Elsevier

Medical Image Analysis

Volume 75, January 2022, 102261
Medical Image Analysis

DGMSNet: Spine segmentation for MR image by a detection-guided mixed-supervised segmentation network

https://doi.org/10.1016/j.media.2021.102261Get rights and content

Highlights

  • We present a detection-guided mixed-supervised segmentation network (DGMSNet) to achieve spine segmentation for MR image. The generalization of segmentation path in DGMSNet is improved under the guidance of the detection path with the weakly-supervised dataset.

  • We introduce a detection-guided learner to produce a semantic feature for spine segmentation, which alleviates the inter-class similarity and improves the performance of spine segmentation.

  • We propose a detection-guided label fusion approach to obtain the final segmentation prediction for the inference phase, which improves the robustness of the method.

Abstract

Spine segmentation for magnetic resonance (MR) images is important for various spinal diseases diagnosis and treatment, yet is still a challenge due to the inter-class similarity, i.e., shape and appearance similarities appear in neighboring spinal structures. To reduce inter-class similarity, existing approaches focus on enhancing the semantic information of spinal structures in the supervised segmentation network, whose generalization is limited by the size of pixel-level annotated dataset. In this paper, we propose a novel detection-guided mixed-supervised segmentation network (DGMSNet) to achieve automated spine segmentation. DGMSNet consists of a segmentation path for generating the spine segmentation prediction and a detection path (i.e., regression network) for producing heatmaps prediction of keypoints. A detection-guided learner in the detection path is introduced to generate a dynamic parameter, which is employed to produce a semantic feature map for segmentation path by adaptive convolution. A mixed-supervised loss comprised of a weighted combination of segmentation loss and detection loss is utilized to train DGMSNet with a pixel-level annotated dataset and a keypoints-detection annotated dataset. During training, a series of models are trained with various loss weights. In inference, a detection-guided label fusion approach is proposed to integrate the segmentation predictions generated by those trained models according to the consistency of predictions from the segmentation path and detection path. Experiments on T2-weighted MR images show that DGMSNet achieves the state-of-the-art performance with mean Dice similarity coefficients of 94.39% and 87.21% for segmentations of 5 vertebral bodies and 5 intervertebral discs on the in-house and public datasets respectively.

Introduction

Spine segmentation (i.e., multi-class segmentation of the vertebral bodies (VBs) and intervertebral discs (IVDs) for spine image) for magnetic resonance (MR) image plays a significant role in spine diseases diagnosis, surgical treatment planning, spine pathologies locating (Chang, Zhao, Zheng, Chen, Li, 2020, Pang, Pang, Zhao, Chen, Su, Zhou, Huang, Yang, Lu, Feng, 2021), and spine indices estimation (Pang, Leung, Nachum, Feng, Li, 2018, Pang, Su, Leung, Nachum, Chen, Feng, Li, 2019, Lin, Tao, Pang, Su, Lu, Li, Feng, Chen, 2020, Lin, Tao, Yang, Pang, Su, Lu, Li, Feng, Chen, 2021). Specifically, spine segmentation for the 2D middle sagittal MR image is capable of assisting physicians in grading disc herniation (Fardon, 2001, Williams, Murtagh, Rothman, Sze, 2014). Nevertheless, manual spine segmentation is tedious, time-consuming, and subjected to inter- and intra- observer variabilities caused by expertise. Automated spine segmentation provides a potential to circumvent these issues.

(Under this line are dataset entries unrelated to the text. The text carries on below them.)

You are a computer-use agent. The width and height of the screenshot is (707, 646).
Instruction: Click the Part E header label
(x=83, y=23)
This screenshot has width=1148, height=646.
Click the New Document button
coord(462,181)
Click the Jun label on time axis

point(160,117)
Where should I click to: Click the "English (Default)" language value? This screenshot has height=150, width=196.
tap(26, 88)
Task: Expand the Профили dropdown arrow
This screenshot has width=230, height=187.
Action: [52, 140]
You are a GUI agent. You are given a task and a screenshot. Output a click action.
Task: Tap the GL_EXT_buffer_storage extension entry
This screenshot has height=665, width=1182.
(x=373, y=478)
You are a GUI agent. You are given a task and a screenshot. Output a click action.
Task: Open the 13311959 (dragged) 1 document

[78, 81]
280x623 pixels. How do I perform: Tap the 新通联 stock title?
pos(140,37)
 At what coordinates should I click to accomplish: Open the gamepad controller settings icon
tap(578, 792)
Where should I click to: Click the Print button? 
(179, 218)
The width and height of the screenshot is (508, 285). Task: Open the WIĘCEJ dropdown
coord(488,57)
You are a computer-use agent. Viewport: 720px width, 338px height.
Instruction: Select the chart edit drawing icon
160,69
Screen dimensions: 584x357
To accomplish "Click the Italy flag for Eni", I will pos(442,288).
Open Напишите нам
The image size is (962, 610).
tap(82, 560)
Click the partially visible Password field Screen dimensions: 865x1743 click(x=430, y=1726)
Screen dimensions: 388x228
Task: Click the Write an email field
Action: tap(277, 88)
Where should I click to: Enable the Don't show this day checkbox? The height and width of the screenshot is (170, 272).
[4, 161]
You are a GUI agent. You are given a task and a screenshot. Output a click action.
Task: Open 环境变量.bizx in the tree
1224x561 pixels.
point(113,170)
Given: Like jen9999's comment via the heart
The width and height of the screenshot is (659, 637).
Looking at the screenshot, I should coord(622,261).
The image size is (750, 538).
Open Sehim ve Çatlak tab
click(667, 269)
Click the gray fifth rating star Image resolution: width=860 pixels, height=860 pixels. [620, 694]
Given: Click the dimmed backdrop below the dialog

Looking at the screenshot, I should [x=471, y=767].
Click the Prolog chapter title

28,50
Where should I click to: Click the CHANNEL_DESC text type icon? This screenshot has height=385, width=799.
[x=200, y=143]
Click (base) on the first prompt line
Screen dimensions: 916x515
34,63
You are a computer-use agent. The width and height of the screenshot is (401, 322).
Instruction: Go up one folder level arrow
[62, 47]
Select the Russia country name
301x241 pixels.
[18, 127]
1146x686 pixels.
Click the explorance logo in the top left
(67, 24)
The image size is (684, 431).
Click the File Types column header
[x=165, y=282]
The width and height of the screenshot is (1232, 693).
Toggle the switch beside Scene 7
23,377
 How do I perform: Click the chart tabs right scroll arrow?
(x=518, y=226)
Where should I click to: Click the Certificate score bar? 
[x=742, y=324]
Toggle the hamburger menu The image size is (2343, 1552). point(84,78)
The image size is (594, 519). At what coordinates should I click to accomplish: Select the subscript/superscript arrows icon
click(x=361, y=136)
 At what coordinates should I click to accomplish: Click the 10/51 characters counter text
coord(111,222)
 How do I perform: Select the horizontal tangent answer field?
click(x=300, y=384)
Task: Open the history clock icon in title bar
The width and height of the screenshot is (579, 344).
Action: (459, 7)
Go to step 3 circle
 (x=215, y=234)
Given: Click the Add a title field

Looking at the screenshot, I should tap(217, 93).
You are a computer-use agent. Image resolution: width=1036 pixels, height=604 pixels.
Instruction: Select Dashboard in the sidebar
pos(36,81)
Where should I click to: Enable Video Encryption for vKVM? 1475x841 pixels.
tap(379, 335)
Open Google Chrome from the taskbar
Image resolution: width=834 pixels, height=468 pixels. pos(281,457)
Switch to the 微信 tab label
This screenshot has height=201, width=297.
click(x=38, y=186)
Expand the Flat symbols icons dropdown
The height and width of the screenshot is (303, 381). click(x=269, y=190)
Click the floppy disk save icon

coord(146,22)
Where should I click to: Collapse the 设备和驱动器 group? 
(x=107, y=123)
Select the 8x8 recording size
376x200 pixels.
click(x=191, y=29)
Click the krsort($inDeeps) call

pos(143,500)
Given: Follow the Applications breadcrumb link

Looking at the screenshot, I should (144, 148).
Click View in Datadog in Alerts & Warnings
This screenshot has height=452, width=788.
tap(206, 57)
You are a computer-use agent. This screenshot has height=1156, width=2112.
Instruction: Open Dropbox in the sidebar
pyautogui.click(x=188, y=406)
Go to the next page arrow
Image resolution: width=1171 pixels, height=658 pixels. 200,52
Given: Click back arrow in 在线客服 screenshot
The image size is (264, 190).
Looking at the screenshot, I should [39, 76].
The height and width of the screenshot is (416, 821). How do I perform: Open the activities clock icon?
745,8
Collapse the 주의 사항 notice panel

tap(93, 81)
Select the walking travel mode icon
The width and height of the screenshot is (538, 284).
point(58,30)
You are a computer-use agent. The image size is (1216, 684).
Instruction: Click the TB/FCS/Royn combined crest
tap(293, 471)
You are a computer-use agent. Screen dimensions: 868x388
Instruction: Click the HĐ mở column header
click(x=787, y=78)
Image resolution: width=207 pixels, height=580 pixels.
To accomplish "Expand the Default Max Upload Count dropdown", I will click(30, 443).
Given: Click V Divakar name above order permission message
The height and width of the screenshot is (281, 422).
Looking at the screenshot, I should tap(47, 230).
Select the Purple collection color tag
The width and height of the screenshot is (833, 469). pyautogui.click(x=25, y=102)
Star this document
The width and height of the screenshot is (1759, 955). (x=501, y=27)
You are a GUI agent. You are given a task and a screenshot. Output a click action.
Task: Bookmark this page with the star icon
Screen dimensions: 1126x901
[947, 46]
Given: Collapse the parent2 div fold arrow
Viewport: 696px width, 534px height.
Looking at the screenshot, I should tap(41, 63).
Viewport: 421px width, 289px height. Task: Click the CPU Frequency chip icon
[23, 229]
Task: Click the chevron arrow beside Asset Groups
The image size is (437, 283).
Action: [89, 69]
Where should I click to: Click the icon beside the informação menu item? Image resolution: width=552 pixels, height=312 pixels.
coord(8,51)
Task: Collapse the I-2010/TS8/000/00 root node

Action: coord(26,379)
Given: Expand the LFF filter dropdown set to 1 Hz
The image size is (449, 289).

The inter-class similarity, i.e., the shape and appearance similarities appear in the neighboring vertebrae (intervertebral discs) of a subject, is an intractable challenge in spine segmentation for MR images (Pang et al., 2021). To reduce the inter-class similarity of spinal MR images, enhancing the semantic information of images in a segmentation network is a feasible solution. Han et al. (2018) introduced long short-term memory (LSTM) (Hochreiter and Schmidhuber, 1997) into the segmentation network named Spine-GAN to generate semantic image representation for semantic segmentation of multiple spinal structures by exploiting the long-range spatial correlation of the pixels in the feature maps. Moreover, some researchers (Chang, Zhao, Zheng, Chen, Li, 2020, Pang, Pang, Zhao, Chen, Su, Zhou, Huang, Yang, Lu, Feng, 2021) employed the graph convolutional network (GCN) (Kipf and Welling, 2016) to generate semantic image representation for spine segmentation by capturing the spatial correlations between spinal structures. Ordinarily, annotating the spine image at pixel-level is high-cost, while obtaining the keypoints-detection annotated spine image is low-cost. The aforementioned existing approaches in terms of spine segmentation focus on supervised learning, which limits their generalization if the pixel-level annotated dataset is inadequate.

Given a pixel-level annotated dataset named strongly-supervised dataset (see Fig. 1(a)) and a keypoints-detection annotated dataset named weakly-supervised dataset (see Fig. 1(b)), how to improve the generalization of the spine segmentation model by increasing the extracted semantic information from the weakly-supervised dataset is an attractive issue to be studied in this paper.

Existing related works with regard to this study include mixed-supervised segmentation, multi-task learning, and loss weights learning for multi-task learning.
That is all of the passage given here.